SFEBES2009 Poster Presentations Clinical practice/governance and case reports (96 abstracts)
The Royal Cornwall Hospital, Truro, UK.
A 70-year-old woman was referred to the endocrine clinic with recently diagnosed diabetes mellitus and poorly controlled systemic hypertension. At presentation she had clinical features of Cushings syndrome including central obesity, Cushingoid facies and marked proximal myopathy. BP was 220/190. Initial biochemistry revealed plasma sodium 140 mmol/l, potassium 3.6 mmol/l and creatinine 82 mmol/l. Overnight 1 mg dexamethasone suppression test revealed cortisol 1148 mmol/l and 24-h urinary free cortisol was markedly elevated at 2334 mmol/24 h. ACTH was also elevated at 169 mg l (NR 050 mg/l).
A diagnosis of ACTH-dependent Cushings syndrome was made. The patient was further investigated by means of low-dose dexamethasone test (48-h cortisol 956 mmol/l). Pituitary MRI and whole body CT did not identify a tumour as source of excessive ACTH production. A corticotrophin-releasing hormone stimulating test with petrosal sinus sampling failed to identify a pituitary source of ACTH. We proceeded to an octrectide scan which revealed increased uptake in the right iliac fossa, however abdominal CT did not identify any tumour and she never developed gastrointestinal symptoms.

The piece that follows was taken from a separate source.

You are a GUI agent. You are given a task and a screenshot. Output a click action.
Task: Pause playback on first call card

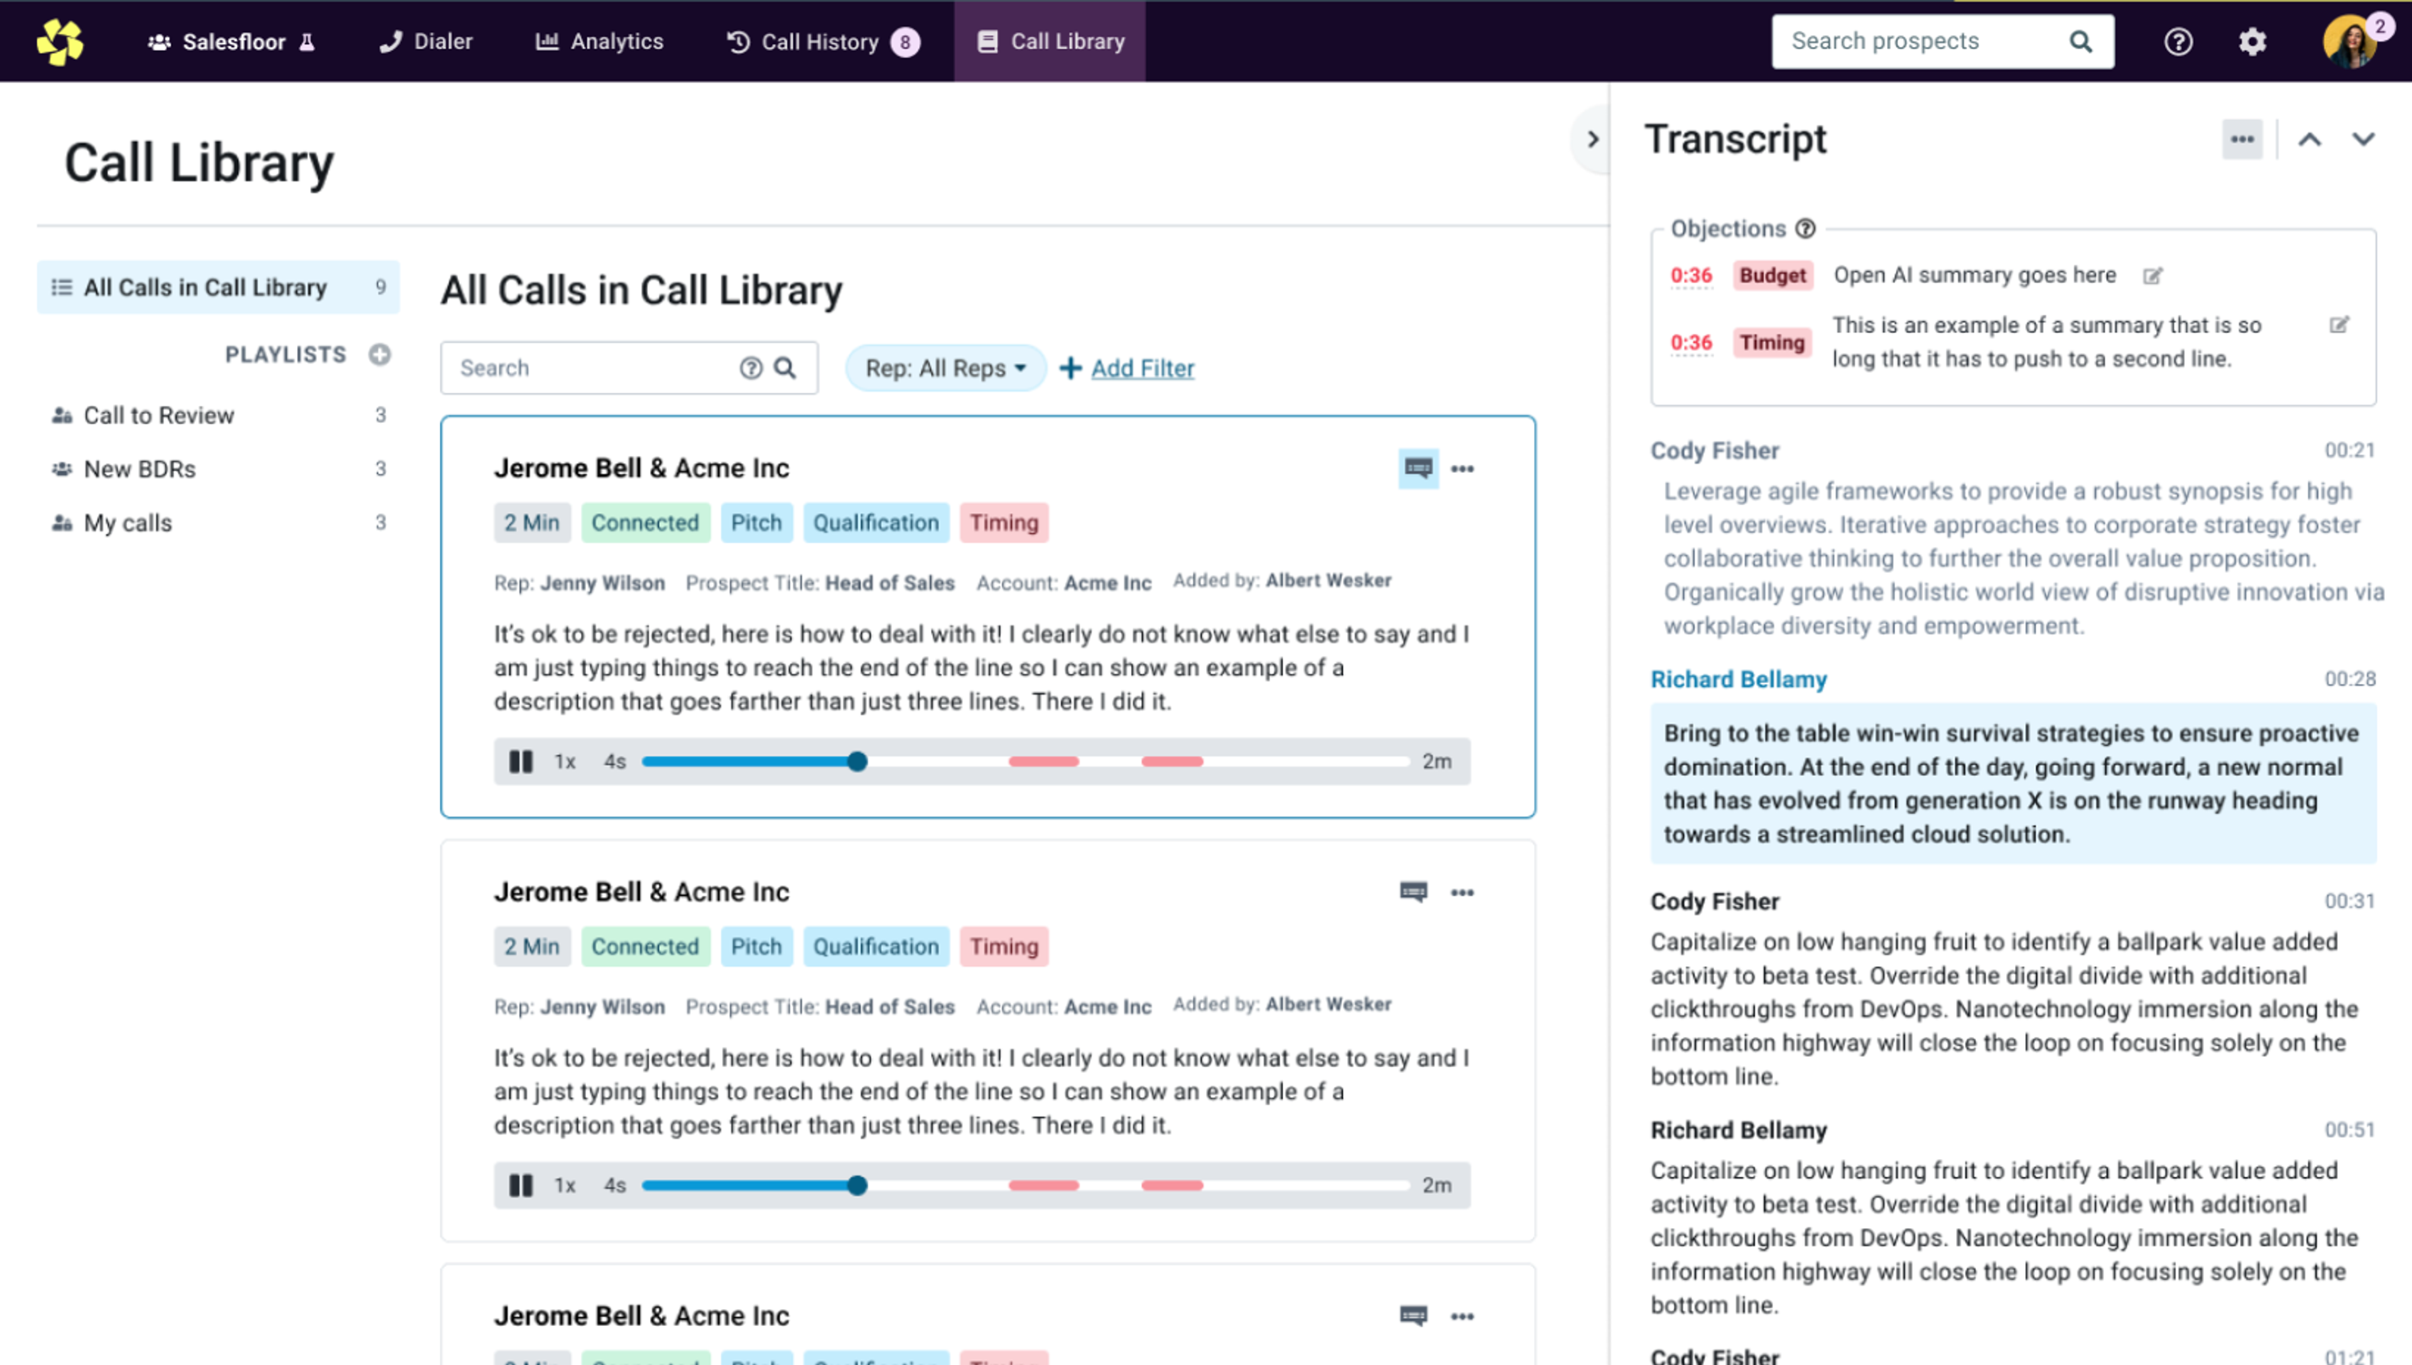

As a primary source of excess ACTH was not identifiable the patient was commenced on metyrapone 500 mg three times daily. This supressed urinary fee cortisol into the normal range (238 mmol/24 h). She had repeated octreotide scans at one and two years that remained unchanged however repeated CT scans did not show a source of ACTH.
For the subsequent 8 years she continued to stay well. The clinical symptoms of Cushings syndrome resolved on metyrapone and urinary free cortisol remained normal.
Ten years from diagnosis she discontinued metyrapone of her own accord. Repeated urinary free cortisol measurements off metyrapone were found to be normal and no clinical features of Cushings syndrome have returned.
There are no previous reports of spontaneously resolving ectopic ACTH-dependent Cushings syndrome and this should be considered in the evaluation of patients with ectopic ACTH-dependent Cushings.